For kids and grownups alike, the return to the serious season of academics and work delivers butterflies to the stomach — a nervousness that just can’t be escaped as the carefree days of vacation evaporate.

But the field of play is there to ease the pain. At universities, colleges and high schools across Canada, practices have begun in earnest. Gym teachers and coaches are putting in the extra hours to entice students to spend a little more time beyond the classroom.

Let’s hope they continue to succeed.

Somehow sport has always made hitting the books a little more tolerable. It’s long been a comfort to believe that at Canadian institutions, student-athletes under the guidance of wise and qualified educators have been allowed to prevail.

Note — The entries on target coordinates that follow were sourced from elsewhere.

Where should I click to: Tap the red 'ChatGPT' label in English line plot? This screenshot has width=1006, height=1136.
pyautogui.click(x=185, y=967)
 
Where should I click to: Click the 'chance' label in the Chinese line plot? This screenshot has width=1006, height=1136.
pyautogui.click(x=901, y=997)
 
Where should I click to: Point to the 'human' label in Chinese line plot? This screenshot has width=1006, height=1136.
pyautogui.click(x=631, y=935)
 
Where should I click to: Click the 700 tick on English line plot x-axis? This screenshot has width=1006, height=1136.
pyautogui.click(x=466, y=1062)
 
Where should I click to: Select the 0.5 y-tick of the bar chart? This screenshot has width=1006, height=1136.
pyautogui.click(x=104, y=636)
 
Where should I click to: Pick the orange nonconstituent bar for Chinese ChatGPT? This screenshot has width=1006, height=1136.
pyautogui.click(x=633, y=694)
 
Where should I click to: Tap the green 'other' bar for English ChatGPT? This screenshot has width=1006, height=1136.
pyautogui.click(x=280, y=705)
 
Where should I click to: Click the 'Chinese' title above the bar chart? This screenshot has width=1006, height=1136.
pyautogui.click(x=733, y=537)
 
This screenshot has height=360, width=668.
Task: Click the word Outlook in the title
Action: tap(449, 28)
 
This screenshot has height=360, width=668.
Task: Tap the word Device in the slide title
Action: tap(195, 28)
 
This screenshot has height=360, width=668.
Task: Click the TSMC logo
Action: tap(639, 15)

Many members of a certain generation recall the coaches and phys-ed instructors they encountered as the ones who had the most significant and lasting influence on their lives. They demanded attendance at early morning training sessions, fostered fierce competition and pushed bodies to exhaustion. They required discipline.

But those teachers also volunteered their time and took an interest in the results. For most of them success in the classroom and on the turf were not exclusive of each other but rather a necessary partnership.

It’s disquieting to see physical education programs at many schools dismantled because they are no longer considered part of the core curriculum. Worse still is the creeping professionalism of university athletics where the stakes are too high. This has led to violence and cheating. That Human Growth Hormone should be employed by a Canadian university athlete is a dark sign indeed. It means we’re on the road to missing the point.

Joseph O’Neill in his remarkable novel, Netherland, written about cricket in New York City, calls sport “… a fantastically important part of culture.”

“It is a way of perpetuating the world of childhood and creating a sort of refuge,” O’Neill goes on to say.

That kind of sentiment rings true at this time of year as we all go back to school and learn that sport has a unique and lasting value unto itself.